For years now, I've felt a little weird about Sex and the City. It's like I need to defend the franchise while I throw it out the window.

There's this floating allegation that the original series, which ran on HBO from 1998 to 2004, has not aged well. It was a pioneer in premium cable's mature content revolution, and a then-rare phenomenon of female-focused storytelling. Now it mostly gets brought up as a model of white privilege walking and whatever intersectionality isn't. I don't know. I love most of the show — everything until Baryshnikov — and I think the most problematic parts are precisely half as problematic as anything any mouthy Manhattanite said out loud 20 years ago. Sex and the City was edgy in a dreary period for mainstream culture, back when an onscreen female orgasm earned an NC-17 from the patriarchy. The past ages poorly, which is why we bury corpses we don't burn.

That said: The first Sex and the City movie was boring. The second one ("Abu Dhabi do!") is a crime against humanity. And the last season was already a bit creaky, which means we're approaching 20 years since Sex and the City was its best self. The HBO Max revival And Just Like That justifies its spin-off existence with one legitimate shock and a new mood of middle-aged uncertainty. But it's also a sweaty enterprise, stretching to include vast political sensitivities in a way that feels more self-serving than self-aware. I miss Samantha, man, and I miss how Kim Cattrall was the last SATC star willing to look utterly ridiculous.

And Just Like That...
Cynthia Nixon, Sarah Jessica Parker, and Kristin Davis on 'And Just Like That'
| Credit: HBO Max

In fairness, And Just Like That misses her too. It takes less than a minute for someone to mention the absent "fourth Musketeer." The third scene of the premiere is a long chat between Carrie (Sarah Jessica Parker) and Miranda (Cynthia Nixon) about why Samantha left them behind. (Blame the decline of the publishing industry.)

There's an empty seat at the brunch table, which the remaining three leads each try to fill with new faces. Carrie is the token cisgender white co-host on a podcast run by swaggery comedian Che (Sara Ramirez). Charlotte (Kristin Davis) adores Lisa (Nicole Ari Parker), another parent at her kids' fancy school, and a character with a presumably rich interior life who is almost immediately labeled "Black Charlotte." Miranda leaves corporate law to study human rights at Columbia, where she learns a lot from a professor named Nya (Karen Pittman). While Miranda wines and dines her teacher, Carrie shares daylight cocktails with Seema (Sarita Choudhury), a successful realtor struggling through the horrors of online dating.
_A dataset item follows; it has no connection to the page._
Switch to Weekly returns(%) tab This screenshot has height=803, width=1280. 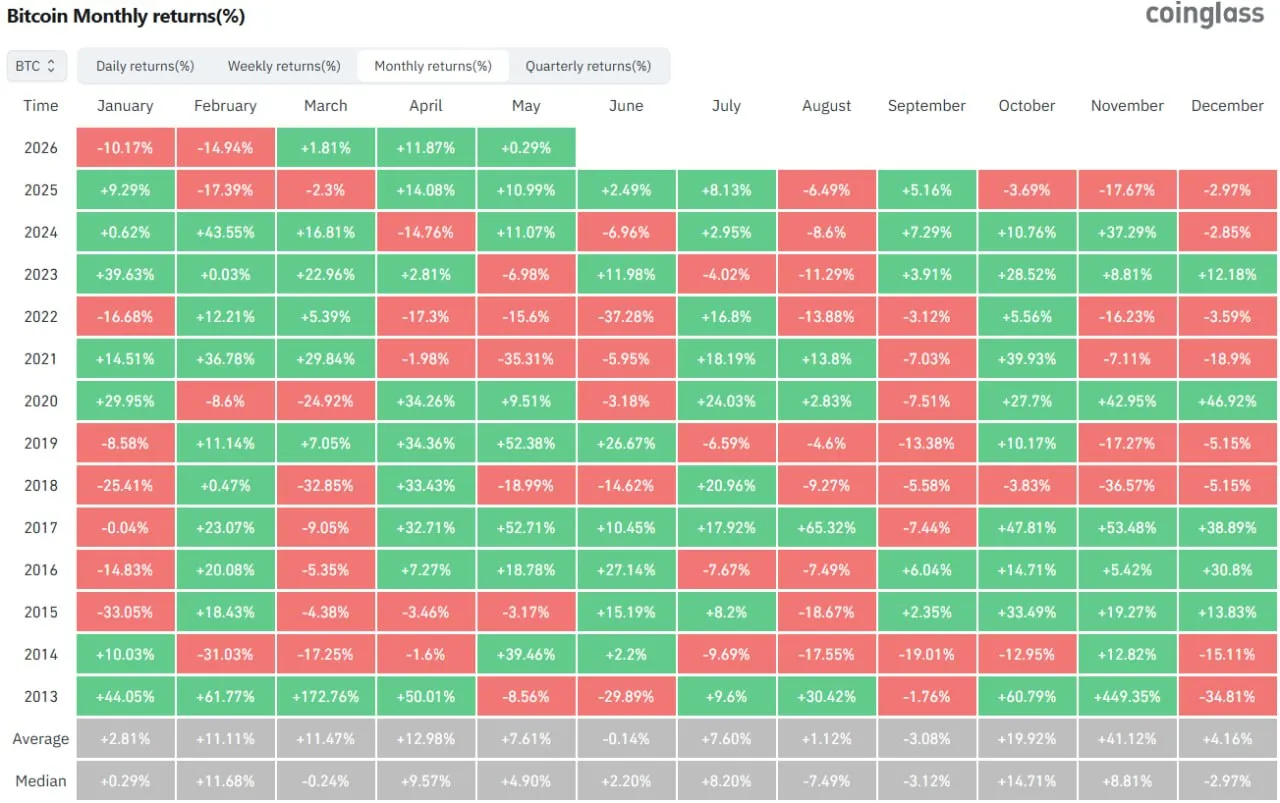coord(284,66)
Look. If you're asking "Is this show just about giving white ladies nonwhite friends?" the answer isn't "No." In the vintage Sex and the City episode formula, the women got together to talk about their lives, split into (usually) romantic subplots, then reunited to laugh over their troubles. And Just Like That isn't as obviously structured — the 40-plus-minute episodes could all use an edit — but you can spot the same dynamic, with these new acquaintances filling the plotspace boyfriends used to occupy. In the original series, the foursome offered each other a respite from dating confusion, and a space where female energy could recharge from masculine blunder. Here, the remaining trio are a safe harbor of middle-aged familiarity in a diverse world of youth and accusation. Miranda's son calls her a sex-shamer. Che warns Carrie she's coming off as "the uptight cisgender married lady." Charlotte thinks one Black woman is another Black woman. Everyone worries about becoming a meme.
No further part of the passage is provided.